Dr. Manmohan Singh will be well advised to get his mind off the minutiae of electoral politics this week. Bigger things are at stake in London next Thursday. The G20 meeting which Gordon Brown has convened is reminiscent of a similar London Conference in 1933. That one failed because Franklin Roosevelt refused to come. USA was then the greatest economic power but lacked the political clout in international financial matters that Britain had. The failure of developed countries to cooperate in tackling the Depression added to national grievances hanging over since the Treaty of Versailles sparked the Second World War.
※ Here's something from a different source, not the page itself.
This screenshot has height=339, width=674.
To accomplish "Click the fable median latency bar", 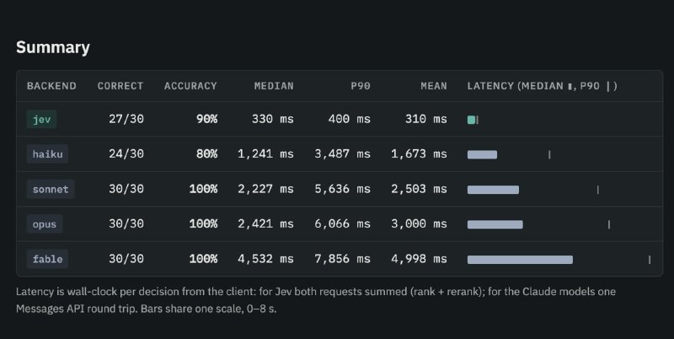I will pyautogui.click(x=520, y=260).
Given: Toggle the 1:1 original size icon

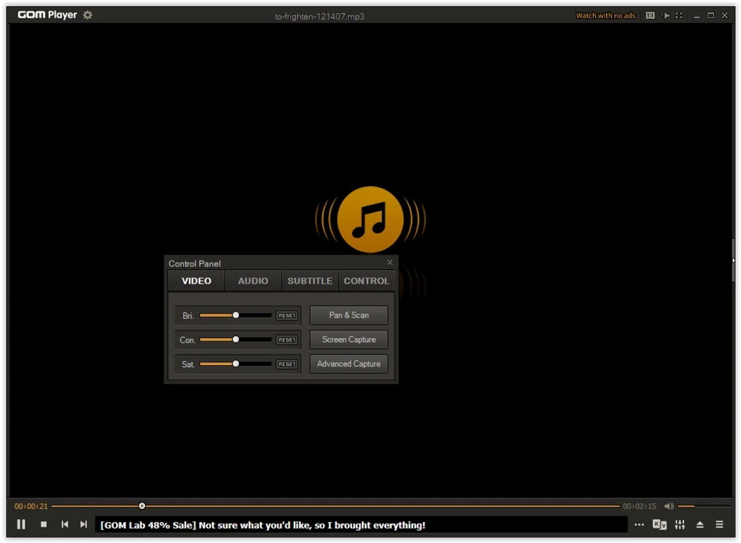Looking at the screenshot, I should [x=650, y=16].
Since then international cooperation and dialogue have been institutionalised. The Bretton Woods conference established the IMF and the World Bank. These became possible because Britain, with Keynes at the head of its delegation, recognised that while it had lost economic power it still had the best brains. Keynes did not get his way but still the Bretton Woods kept the Western economies prosperous for 25 years.
Since the breakdown of fixed exchange rates in 1971, we have had a dysfunctional IMF and no oversight of global financial problems. The developing countries got nothing but bad advice and a lot of bullying from the IMF. Now we have had globalisation. The flow of private capital to developing nations rose from $200 billion in 1992 to $950 billion in 2007, many times the official foreign aid. After 15 years of boom, from 1992 to 2007, we have a deep depression. The flow of private capital to developing nations is again down to $200 billion. The system needs fixing, perhaps with a reformed and restructured IMF.